On November 8, 2021, we hosted a panel on Climate Relocation and Human Rights with the Young Pacific Leaders Network and the US Consulate in New Zealand. The event brought together collaborators on the Right to Life with Dignity Climate Justice project and Robin Bronen, a human rights lawyer working with Alaskan Native communities. We had over 75 people in attendance, and the recording is here for all who missed the event:
The panelists brought together storytelling, policy reform, research, and grassroots advocacy to explore the importance of human rights in climate relocation and displacement. Rae, Charles, and Chrisanthy are collaborators on the Right to Life with Dignity project. Read more about each of the panelists below:
Itinterunga Rae Bainteiti
Rae’s work as a climate activist and youth champion ranges from his environmental social justice work and extensive background in Local Government and NGOs, to more than nine years of work with the Kiribati Climate Action Network. Rae is also the co-founder of several youth organizations, including Kiribati Citizens Against Corruption and the Kiribati National Youth Association of NGOs. He is a Board member of the Pacific Islands Climate Action Network – PICAN and Pacific youth focal point on Global Compact on Migration, and the Pacific Youth Council; a member of the Pacific Climate Change Migration and Human Security programme, and Council of Elders at the Pacific Climate Warriors. Rae now runs his own consultancy firm supporting the Kiribati and Banaban CSOs focused on good governance and social work, and he continues to work closely with communities and youth to create awareness and inspire change.
“In order to truly understand the future of climate displacement, we have to learn from those who have already been displaced.” – Rae Bainteiti
Robin is a human rights attorney, who works with communities forced to relocate because of climate change, and the co-founder of the Alaska Institute for Justice, an NGO that focuses on climate and social justice issues. Her research has been published by media outlets including CNN, The HuffPost, and The Guardian. Bronen is also a senior research scientist at the University of Alaska’s Fairbanks Institute of Arctic Biology. Bronen can speak about the displacement of indigenous and marginalized populations due to climate change.

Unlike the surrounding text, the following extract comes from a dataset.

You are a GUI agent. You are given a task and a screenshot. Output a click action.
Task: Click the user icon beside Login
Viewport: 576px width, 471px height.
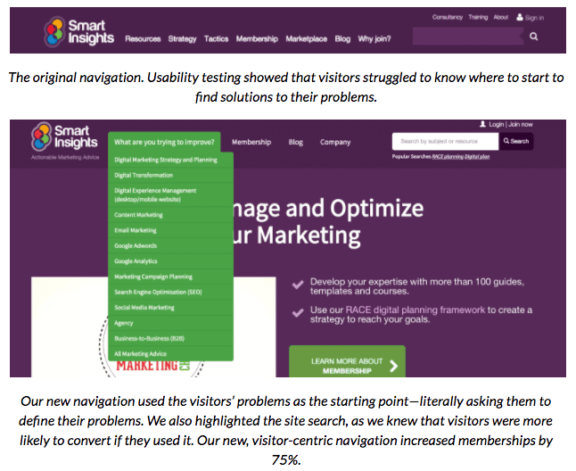[483, 125]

She has worked with islands in the South Pacific, including in Fiji and the Solomon Islands, focusing on climate-forced displacement.
Chrisanthy is the Vice President of the Tuvalu National Youth Council and a senior litigator and administrator practicing in private firm and consultancy. Her work includes environmental law as an approach to contribute to the development of community circumstances in Tuvalu. Involved also in other NGO’S, Chrisanthy finds inspiration from her children to fight for climate justice, promote the advancement of values and the protection of traditional knowledge. Thus, it must be acknowledged that we now live in the period of youth to achieve the peaceful and secured future we yearn for.
“They do not listen. They keep emitting as if we, in Tuvalu, don’t have a right to live.” – Chrisanthy Baniani
Born and raised in Samoa and of mixed Samoan, German, and NZ heritage, Charles is a lawyer by profession and a human rights advocate. He holds an LLB from Victoria University Wellington and Masters in International Human Rights Law from the University of Essex in Colchester UK. His Master’s dissertation focused on climate citizens in the Pacific and State responsibility in providing assistance. Charles is currently working for the Samoa Office of the Ombudsman National Human Rights Institution as a Legal & Investigations Officer.